* _WHAT THE TASK ASKS_: Reproduce the records between the line holding "Given: Select the 阳极分流箱 sidebar icon" and the line holding "click(x=588, y=19)", inclusive, swapping "Away Team" for "Home Team" and leaving everything else unchanged.

━━━━━━━━━━━━━━━━━━━━━━━━━━━━━━

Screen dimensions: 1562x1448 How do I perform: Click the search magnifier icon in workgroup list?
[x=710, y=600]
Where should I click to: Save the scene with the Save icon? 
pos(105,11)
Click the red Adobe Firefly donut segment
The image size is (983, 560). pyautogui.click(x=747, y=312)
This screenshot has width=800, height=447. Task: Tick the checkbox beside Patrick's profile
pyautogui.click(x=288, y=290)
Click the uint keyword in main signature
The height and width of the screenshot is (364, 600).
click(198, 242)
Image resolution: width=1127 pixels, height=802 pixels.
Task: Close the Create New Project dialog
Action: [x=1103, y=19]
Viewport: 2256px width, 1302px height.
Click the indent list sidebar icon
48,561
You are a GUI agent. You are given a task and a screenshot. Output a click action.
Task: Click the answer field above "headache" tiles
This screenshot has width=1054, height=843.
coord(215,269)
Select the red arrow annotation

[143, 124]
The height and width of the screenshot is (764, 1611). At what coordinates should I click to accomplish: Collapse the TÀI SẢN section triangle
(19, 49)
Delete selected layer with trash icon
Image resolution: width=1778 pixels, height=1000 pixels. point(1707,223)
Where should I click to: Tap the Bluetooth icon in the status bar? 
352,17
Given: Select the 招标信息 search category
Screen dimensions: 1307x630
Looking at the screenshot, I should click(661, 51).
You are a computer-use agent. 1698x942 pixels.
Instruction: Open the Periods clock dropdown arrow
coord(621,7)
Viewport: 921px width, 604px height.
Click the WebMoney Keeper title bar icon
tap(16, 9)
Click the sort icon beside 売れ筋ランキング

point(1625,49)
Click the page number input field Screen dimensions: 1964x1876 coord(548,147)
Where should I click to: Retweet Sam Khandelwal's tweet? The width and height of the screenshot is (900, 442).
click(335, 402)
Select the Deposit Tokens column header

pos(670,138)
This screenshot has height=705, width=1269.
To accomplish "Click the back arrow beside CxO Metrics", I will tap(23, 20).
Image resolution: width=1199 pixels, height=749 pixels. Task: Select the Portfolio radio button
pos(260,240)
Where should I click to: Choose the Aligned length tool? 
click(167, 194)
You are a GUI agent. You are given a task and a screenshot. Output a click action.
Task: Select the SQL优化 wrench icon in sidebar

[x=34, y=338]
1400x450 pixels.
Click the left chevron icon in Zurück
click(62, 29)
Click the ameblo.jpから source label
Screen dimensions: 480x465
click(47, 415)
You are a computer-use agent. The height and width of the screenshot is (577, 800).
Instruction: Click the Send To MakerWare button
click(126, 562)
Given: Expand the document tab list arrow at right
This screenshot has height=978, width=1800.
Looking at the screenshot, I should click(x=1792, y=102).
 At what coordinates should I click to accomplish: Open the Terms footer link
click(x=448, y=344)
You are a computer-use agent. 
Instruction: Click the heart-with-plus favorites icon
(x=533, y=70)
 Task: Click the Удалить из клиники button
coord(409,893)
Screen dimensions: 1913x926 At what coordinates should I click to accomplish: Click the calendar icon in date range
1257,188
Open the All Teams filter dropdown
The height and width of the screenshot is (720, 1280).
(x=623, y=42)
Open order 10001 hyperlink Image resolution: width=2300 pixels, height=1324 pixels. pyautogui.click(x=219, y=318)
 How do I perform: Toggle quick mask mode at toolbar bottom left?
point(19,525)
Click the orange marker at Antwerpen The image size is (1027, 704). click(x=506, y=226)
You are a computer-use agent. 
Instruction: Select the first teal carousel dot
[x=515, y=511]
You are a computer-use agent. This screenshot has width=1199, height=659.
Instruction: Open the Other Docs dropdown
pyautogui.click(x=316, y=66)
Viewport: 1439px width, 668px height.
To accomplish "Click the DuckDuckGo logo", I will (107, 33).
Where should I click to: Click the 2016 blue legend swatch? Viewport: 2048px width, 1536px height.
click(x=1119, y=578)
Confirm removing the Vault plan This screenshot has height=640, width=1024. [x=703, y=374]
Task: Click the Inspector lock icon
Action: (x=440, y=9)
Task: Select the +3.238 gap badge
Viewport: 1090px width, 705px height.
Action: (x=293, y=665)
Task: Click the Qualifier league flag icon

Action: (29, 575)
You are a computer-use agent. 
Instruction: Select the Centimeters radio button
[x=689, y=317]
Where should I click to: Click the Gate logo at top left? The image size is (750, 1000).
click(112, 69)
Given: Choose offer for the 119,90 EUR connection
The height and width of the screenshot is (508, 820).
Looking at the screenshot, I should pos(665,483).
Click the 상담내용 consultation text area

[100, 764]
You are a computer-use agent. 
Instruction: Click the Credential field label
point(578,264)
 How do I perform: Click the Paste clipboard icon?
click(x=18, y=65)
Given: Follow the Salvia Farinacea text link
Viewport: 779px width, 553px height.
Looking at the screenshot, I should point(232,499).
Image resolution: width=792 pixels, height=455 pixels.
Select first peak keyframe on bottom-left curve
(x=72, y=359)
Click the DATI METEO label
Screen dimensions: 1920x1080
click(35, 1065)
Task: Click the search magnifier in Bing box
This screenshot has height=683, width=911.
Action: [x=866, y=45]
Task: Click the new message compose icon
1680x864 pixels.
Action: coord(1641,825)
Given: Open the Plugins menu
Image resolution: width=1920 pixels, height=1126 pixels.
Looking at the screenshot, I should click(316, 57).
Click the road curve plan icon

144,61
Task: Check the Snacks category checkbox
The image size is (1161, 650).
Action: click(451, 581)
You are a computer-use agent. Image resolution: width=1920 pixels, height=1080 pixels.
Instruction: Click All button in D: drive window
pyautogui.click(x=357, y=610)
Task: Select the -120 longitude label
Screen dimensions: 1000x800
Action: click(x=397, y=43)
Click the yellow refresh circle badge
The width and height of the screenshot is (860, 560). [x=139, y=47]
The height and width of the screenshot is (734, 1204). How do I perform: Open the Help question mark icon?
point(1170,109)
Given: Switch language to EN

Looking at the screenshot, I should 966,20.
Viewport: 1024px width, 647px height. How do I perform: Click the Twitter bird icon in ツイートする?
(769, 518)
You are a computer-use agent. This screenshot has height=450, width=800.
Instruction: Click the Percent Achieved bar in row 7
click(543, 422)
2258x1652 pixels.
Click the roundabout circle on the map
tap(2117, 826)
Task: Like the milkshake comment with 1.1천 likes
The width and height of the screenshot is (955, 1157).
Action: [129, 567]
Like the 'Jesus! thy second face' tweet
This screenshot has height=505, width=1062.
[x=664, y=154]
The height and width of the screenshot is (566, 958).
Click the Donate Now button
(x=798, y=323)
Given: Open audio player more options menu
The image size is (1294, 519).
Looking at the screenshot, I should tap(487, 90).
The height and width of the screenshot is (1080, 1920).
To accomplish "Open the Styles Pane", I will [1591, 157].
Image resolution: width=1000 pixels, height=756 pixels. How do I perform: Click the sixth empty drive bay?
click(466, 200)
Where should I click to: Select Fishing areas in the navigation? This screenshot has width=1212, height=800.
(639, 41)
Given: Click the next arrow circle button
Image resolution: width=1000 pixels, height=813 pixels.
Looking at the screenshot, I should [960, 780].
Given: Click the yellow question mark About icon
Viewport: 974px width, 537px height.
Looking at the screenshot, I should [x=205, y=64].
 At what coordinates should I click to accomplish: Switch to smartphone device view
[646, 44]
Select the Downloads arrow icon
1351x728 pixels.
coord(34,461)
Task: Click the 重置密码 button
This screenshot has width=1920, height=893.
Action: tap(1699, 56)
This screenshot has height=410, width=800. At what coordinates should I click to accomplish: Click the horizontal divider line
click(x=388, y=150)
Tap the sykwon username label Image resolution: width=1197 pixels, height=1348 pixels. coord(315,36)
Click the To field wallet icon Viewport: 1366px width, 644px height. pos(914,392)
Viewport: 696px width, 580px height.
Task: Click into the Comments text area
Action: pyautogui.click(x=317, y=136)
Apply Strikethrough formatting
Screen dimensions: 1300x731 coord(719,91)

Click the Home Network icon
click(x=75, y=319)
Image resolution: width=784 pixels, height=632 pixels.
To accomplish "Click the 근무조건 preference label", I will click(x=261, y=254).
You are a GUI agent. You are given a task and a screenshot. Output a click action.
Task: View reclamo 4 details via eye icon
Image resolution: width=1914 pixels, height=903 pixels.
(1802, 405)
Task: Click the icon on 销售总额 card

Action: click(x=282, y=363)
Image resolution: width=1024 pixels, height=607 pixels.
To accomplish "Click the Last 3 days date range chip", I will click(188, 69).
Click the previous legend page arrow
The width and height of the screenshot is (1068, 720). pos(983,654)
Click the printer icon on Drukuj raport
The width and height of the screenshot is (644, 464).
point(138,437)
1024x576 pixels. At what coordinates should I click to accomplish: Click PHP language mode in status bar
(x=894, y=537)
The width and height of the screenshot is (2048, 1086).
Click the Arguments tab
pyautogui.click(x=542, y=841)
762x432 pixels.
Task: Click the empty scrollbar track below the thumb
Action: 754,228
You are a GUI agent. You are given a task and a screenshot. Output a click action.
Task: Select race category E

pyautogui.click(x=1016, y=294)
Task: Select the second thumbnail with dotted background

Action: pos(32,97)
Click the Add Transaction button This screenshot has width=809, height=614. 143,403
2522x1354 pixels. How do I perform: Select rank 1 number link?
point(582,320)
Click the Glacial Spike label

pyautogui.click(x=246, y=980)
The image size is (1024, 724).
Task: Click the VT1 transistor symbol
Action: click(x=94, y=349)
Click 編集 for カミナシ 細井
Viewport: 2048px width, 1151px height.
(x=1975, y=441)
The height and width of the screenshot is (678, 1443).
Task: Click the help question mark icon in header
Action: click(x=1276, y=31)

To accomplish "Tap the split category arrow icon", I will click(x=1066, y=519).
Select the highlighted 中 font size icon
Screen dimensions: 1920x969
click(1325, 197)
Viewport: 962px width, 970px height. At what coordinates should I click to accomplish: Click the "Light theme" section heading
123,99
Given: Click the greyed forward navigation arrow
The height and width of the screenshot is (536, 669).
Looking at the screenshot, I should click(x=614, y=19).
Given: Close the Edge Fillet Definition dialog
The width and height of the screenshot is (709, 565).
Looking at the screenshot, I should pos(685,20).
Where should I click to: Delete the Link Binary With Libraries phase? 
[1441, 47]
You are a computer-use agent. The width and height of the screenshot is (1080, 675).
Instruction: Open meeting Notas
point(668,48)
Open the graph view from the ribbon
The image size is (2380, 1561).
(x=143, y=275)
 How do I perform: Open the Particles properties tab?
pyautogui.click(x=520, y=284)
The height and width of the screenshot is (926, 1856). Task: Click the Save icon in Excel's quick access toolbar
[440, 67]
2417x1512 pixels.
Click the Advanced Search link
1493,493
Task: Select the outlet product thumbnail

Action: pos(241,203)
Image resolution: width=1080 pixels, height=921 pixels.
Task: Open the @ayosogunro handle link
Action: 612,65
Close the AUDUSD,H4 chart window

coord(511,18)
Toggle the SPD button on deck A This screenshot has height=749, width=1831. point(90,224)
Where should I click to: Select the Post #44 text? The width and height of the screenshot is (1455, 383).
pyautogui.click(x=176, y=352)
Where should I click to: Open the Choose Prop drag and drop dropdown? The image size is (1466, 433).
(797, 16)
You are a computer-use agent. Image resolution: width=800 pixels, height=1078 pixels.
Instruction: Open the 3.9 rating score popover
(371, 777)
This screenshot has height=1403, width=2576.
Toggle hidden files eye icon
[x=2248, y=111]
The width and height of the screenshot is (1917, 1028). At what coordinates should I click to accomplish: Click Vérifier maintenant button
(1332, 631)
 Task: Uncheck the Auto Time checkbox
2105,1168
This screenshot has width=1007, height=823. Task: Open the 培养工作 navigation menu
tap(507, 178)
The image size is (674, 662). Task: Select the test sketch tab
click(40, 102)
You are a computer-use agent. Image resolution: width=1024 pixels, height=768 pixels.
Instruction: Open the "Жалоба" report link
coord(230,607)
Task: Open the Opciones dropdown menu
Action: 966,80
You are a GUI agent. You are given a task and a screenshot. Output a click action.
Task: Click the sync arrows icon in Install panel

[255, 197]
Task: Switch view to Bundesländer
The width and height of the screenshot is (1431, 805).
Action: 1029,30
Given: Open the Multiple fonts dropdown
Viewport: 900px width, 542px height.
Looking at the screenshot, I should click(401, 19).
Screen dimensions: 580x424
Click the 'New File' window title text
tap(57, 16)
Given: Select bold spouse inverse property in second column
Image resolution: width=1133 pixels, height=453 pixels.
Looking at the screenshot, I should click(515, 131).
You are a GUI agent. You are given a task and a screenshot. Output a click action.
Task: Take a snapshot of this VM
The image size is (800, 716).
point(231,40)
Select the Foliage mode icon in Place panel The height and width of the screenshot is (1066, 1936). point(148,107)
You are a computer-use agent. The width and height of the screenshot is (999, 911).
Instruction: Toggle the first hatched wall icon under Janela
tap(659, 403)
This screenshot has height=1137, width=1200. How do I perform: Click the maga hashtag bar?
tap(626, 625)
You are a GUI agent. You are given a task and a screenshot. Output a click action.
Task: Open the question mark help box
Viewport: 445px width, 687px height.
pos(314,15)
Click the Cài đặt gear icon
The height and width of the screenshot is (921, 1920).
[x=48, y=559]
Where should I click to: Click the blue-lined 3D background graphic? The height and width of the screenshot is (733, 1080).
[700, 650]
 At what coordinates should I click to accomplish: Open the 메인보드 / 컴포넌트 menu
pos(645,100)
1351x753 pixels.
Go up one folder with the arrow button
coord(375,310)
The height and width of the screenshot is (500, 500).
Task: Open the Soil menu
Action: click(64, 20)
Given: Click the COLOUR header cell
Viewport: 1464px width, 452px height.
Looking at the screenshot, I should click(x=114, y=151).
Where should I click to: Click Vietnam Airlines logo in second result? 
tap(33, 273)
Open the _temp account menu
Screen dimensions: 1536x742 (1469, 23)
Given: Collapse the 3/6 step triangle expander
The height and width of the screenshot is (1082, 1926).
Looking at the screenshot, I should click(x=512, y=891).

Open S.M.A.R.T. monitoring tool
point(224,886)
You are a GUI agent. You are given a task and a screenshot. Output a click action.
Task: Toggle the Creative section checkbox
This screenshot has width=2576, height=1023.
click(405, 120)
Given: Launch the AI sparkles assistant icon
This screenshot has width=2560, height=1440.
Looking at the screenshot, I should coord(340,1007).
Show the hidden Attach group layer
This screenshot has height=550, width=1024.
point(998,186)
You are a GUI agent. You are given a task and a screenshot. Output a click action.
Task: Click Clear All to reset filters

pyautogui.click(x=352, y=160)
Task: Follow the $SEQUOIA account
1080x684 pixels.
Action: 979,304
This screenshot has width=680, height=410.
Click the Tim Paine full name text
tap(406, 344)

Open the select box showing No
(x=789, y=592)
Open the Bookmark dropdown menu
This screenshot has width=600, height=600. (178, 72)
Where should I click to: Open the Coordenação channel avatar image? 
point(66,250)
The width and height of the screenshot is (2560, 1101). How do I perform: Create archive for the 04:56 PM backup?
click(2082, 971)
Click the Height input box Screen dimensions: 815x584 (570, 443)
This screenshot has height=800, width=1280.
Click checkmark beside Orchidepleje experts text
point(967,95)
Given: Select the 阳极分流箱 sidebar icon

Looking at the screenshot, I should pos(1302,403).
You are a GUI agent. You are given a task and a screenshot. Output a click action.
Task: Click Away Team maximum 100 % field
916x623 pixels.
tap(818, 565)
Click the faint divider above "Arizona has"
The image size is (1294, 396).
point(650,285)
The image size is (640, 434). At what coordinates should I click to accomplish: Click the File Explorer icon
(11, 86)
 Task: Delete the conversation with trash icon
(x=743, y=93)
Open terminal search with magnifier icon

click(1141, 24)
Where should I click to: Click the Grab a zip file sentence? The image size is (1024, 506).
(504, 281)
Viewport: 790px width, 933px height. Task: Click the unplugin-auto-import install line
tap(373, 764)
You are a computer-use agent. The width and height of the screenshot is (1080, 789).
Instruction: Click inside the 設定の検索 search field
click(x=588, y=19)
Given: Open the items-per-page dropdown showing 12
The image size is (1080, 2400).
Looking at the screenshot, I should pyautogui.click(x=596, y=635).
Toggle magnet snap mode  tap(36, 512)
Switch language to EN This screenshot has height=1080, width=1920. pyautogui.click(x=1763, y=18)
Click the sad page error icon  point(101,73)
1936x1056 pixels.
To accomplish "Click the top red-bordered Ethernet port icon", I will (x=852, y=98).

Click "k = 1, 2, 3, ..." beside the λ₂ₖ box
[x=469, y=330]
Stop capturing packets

━━━━━━━━━━━━━━━━━━━━━━━━━━━━━━

* _REPLY_:
Given: Select the 阳极分流箱 sidebar icon

Looking at the screenshot, I should pos(1302,403).
You are a GUI agent. You are given a task and a screenshot. Output a click action.
Task: Click Home Team maximum 100 % field
916x623 pixels.
tap(818, 565)
Click the faint divider above "Arizona has"
The image size is (1294, 396).
point(650,285)
The image size is (640, 434). At what coordinates should I click to accomplish: Click the File Explorer icon
(11, 86)
 Task: Delete the conversation with trash icon
(x=743, y=93)
Open terminal search with magnifier icon

click(1141, 24)
Where should I click to: Click the Grab a zip file sentence? The image size is (1024, 506).
(504, 281)
Viewport: 790px width, 933px height. Task: Click the unplugin-auto-import install line
tap(373, 764)
You are a computer-use agent. The width and height of the screenshot is (1080, 789).
Instruction: Click inside the 設定の検索 search field
click(x=588, y=19)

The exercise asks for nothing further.